Check whether StdEnv/2023 is already loaded or whether we need to load it.

C compiler

If you plan on installing any R package, you will also need a C compiler.

In theory, one could use the proprietary Intel compiler which is loaded by default on the Alliance clusters, but it is recommended to replace it with the GCC compiler (R packages can be compiled by any C compiler—also including Clang and LLVM—but the default GCC compiler is the best way to avoid headaches).

Your turn:

How can you check which gcc versions are available on our training cluster?
What are the dependencies required by gcc/13.3?

Loading the modules

Once you know which modules you need, you can load them.

module load gcc/13.3 r/4.5.0

If you are loading dependencies, the order is important: the dependencies must be listed before the modules which depend on them. Here, we aren’t loading dependencies so the order doesn’t matter.

Installing R packages

For this course, all packages have already been installed in a communal library to save us time and avoiding putting stress on the login node by all installing packages at the same time. The section below is thus for reference only.

To install a package, launch the interactive R console with:

In the R console, run:

install.packages("<package_name>", repos="<url-cran-mirror>")

or, to install multiple packages at once:

install.packages(c("<package1>", "<package2>", "<package3>"), repos="<url-cran-mirror>")

For the repos argument, chose a CRAN mirror close to the location of your cluster from this list or use https://cloud.r-project.org/.

Example (please don’t run it since I already pre-installed all packages):

install.packages(c("bench", "memoise"), repos="https://muug.ca/mirror/cran/")

The first time you install a package, R will ask you whether you want to create a personal library in your home directory. Answer yes to both questions. Your packages will now install under ~/.

Some packages require additional modules to be loaded before they can be installed. Other packages need additional R packages as dependencies. In either case, you will get explicit error messages. Adding the argument dependencies = T helps in the second case, but you will still have to add packages manually from time to time.

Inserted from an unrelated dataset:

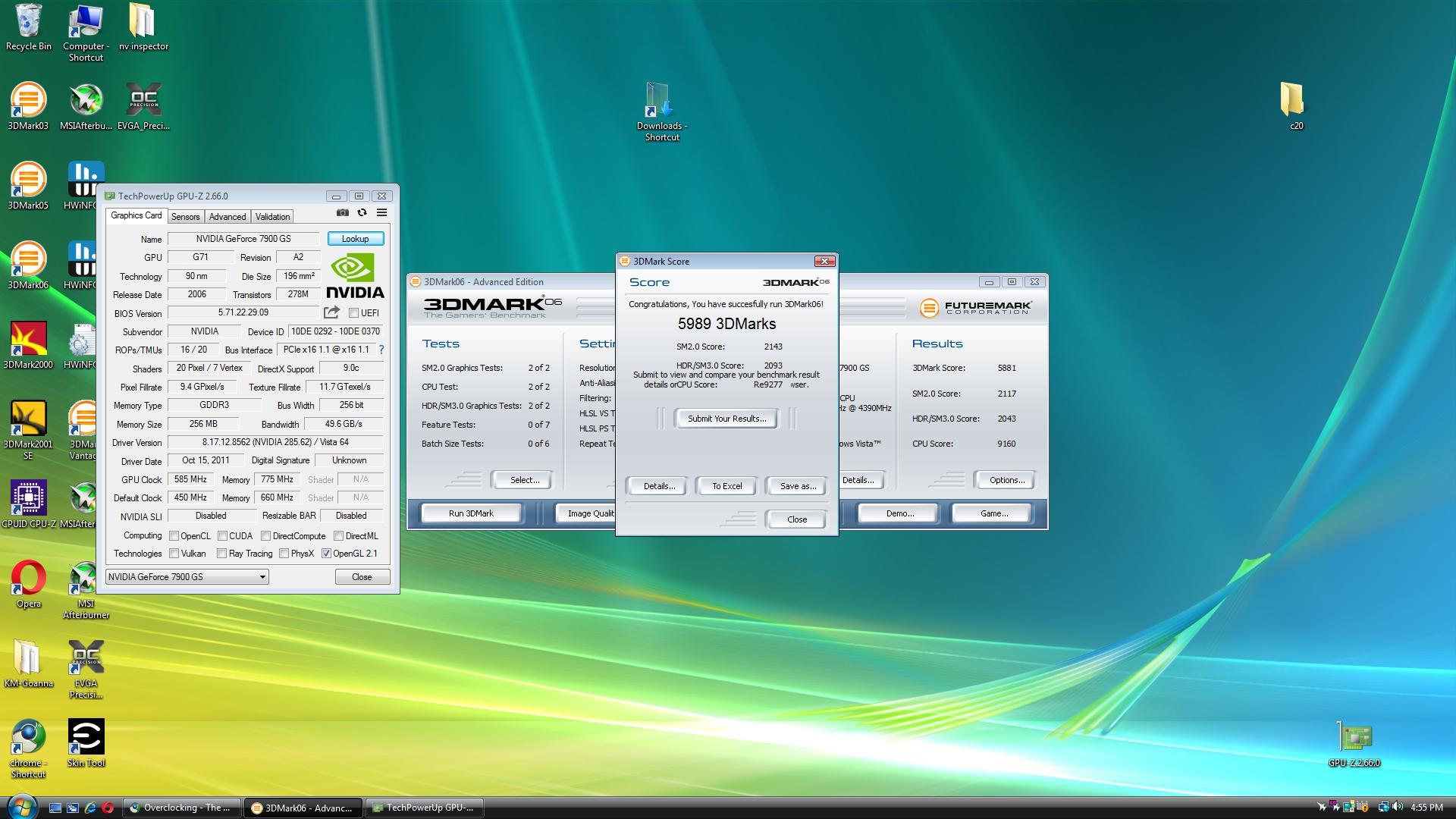The image size is (1456, 819).
Task: Click the BIOS share/export icon
Action: (x=331, y=312)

To leave the R console, press <Ctrl+D>.

Running R jobs

There are two types of jobs that can be launched on an Alliance cluster: interactive jobs and batch jobs. We will practice both and discuss their respective merits and when to use which.

For this course, I purposefully built a rather small cluster (10 nodes with 4 CPUs and 15GB each) to give a tangible illustration of the constraints of resource sharing.

Interactive jobs

While it is fine to run R on the login node when you install packages, you must start a SLURM job before any heavy computation.

To run R interactively, you should launch an salloc session.

Example to launch an interactive job on a single CPU with 3500MB of memory for 2h:

salloc --time=2:00:00 --mem-per-cpu=3500M

This takes you to a compute node where you can now launch R to run computations:

This however leads to the same inefficient use of resources as happens when running an RStudio server: all the resources that you requested are blocked for you while your job is running, whether you are making use of them (running heavy computations) or not (thinking, typing code, running computations that use only a fraction of the requested resources).

Interactive jobs are thus best kept to develop code.

Scripts

To run an R script called <your_script>.R, you first need to write a job script:

Example to run a script on 4 CPUs with 3500MB per CPU for 15min:

<your_job>.sh

#!/bin/bash
#SBATCH --account=def-<your_account>
#SBATCH --time=15
#SBATCH --mem-per-cpu=3500M
#SBATCH --cpus-per-task=4
#SBATCH --job-name="<your_job>"
module load StdEnv/2023 gcc/13.3 r/4.5.0
Rscript <your_script>.R

Note that R scripts are run with the command Rscript (not R).

Then launch your job with:

sbatch <your_job>.sh

You can monitor your job with sq (an alias for squeue -u $USER $@).

Batch jobs are the best approach to run parallel computations, particularly when they require a lot of hardware.

It will save you lots of waiting time (Alliance clusters) or money (commercial clusters).